> _Data under study_
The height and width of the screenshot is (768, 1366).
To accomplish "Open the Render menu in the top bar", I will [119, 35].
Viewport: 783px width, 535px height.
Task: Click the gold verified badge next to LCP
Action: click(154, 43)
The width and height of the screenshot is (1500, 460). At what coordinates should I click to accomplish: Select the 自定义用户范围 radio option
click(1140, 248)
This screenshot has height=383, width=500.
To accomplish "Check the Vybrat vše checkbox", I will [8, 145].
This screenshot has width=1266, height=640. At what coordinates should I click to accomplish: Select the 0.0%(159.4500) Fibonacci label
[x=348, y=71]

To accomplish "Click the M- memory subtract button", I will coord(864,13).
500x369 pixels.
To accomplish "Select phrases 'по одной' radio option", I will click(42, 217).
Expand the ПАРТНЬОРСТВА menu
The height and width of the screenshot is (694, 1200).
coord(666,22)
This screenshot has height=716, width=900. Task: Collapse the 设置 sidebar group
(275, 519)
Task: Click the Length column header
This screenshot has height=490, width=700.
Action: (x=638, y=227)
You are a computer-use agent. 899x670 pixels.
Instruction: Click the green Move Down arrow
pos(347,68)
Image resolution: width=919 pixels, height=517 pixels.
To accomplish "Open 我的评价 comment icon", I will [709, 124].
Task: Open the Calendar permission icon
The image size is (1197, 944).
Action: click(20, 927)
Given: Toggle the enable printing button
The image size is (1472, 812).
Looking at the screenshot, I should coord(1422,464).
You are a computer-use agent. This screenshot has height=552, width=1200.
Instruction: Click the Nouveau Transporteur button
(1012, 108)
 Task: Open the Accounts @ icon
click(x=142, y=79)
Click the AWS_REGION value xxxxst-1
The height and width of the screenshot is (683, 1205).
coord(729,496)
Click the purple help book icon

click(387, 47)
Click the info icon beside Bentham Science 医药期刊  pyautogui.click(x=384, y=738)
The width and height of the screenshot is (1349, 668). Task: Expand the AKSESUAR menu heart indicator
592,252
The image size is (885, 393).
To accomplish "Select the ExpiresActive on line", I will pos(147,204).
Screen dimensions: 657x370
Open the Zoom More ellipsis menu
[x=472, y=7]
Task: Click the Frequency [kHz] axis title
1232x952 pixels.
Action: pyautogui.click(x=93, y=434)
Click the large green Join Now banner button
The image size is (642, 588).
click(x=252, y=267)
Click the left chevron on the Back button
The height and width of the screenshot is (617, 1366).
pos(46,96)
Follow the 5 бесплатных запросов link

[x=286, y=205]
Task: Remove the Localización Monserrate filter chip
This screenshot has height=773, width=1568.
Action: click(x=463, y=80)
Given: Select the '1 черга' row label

> _Required work_
Write out the material from the first line to the last, exactly.

> _Answer space_
The height and width of the screenshot is (768, 1366).
To accomplish "Open the Render menu in the top bar", I will [119, 35].
Viewport: 783px width, 535px height.
Task: Click the gold verified badge next to LCP
Action: click(154, 43)
The width and height of the screenshot is (1500, 460). At what coordinates should I click to accomplish: Select the 自定义用户范围 radio option
click(1140, 248)
This screenshot has height=383, width=500.
To accomplish "Check the Vybrat vše checkbox", I will [8, 145].
This screenshot has width=1266, height=640. At what coordinates should I click to accomplish: Select the 0.0%(159.4500) Fibonacci label
[x=348, y=71]

To accomplish "Click the M- memory subtract button", I will coord(864,13).
500x369 pixels.
To accomplish "Select phrases 'по одной' radio option", I will click(42, 217).
Expand the ПАРТНЬОРСТВА menu
The height and width of the screenshot is (694, 1200).
coord(666,22)
This screenshot has height=716, width=900. Task: Collapse the 设置 sidebar group
(275, 519)
Task: Click the Length column header
This screenshot has height=490, width=700.
Action: (x=638, y=227)
You are a computer-use agent. 899x670 pixels.
Instruction: Click the green Move Down arrow
pos(347,68)
Image resolution: width=919 pixels, height=517 pixels.
To accomplish "Open 我的评价 comment icon", I will [709, 124].
Task: Open the Calendar permission icon
The image size is (1197, 944).
Action: click(20, 927)
Given: Toggle the enable printing button
The image size is (1472, 812).
Looking at the screenshot, I should coord(1422,464).
You are a computer-use agent. This screenshot has height=552, width=1200.
Instruction: Click the Nouveau Transporteur button
(1012, 108)
 Task: Open the Accounts @ icon
click(x=142, y=79)
Click the AWS_REGION value xxxxst-1
The height and width of the screenshot is (683, 1205).
coord(729,496)
Click the purple help book icon

click(387, 47)
Click the info icon beside Bentham Science 医药期刊  pyautogui.click(x=384, y=738)
The width and height of the screenshot is (1349, 668). Task: Expand the AKSESUAR menu heart indicator
592,252
The image size is (885, 393).
To accomplish "Select the ExpiresActive on line", I will pos(147,204).
Screen dimensions: 657x370
Open the Zoom More ellipsis menu
[x=472, y=7]
Task: Click the Frequency [kHz] axis title
1232x952 pixels.
Action: pyautogui.click(x=93, y=434)
Click the large green Join Now banner button
The image size is (642, 588).
click(x=252, y=267)
Click the left chevron on the Back button
The height and width of the screenshot is (617, 1366).
pos(46,96)
Follow the 5 бесплатных запросов link

[x=286, y=205]
Task: Remove the Localización Monserrate filter chip
This screenshot has height=773, width=1568.
Action: click(x=463, y=80)
Given: Select the '1 черга' row label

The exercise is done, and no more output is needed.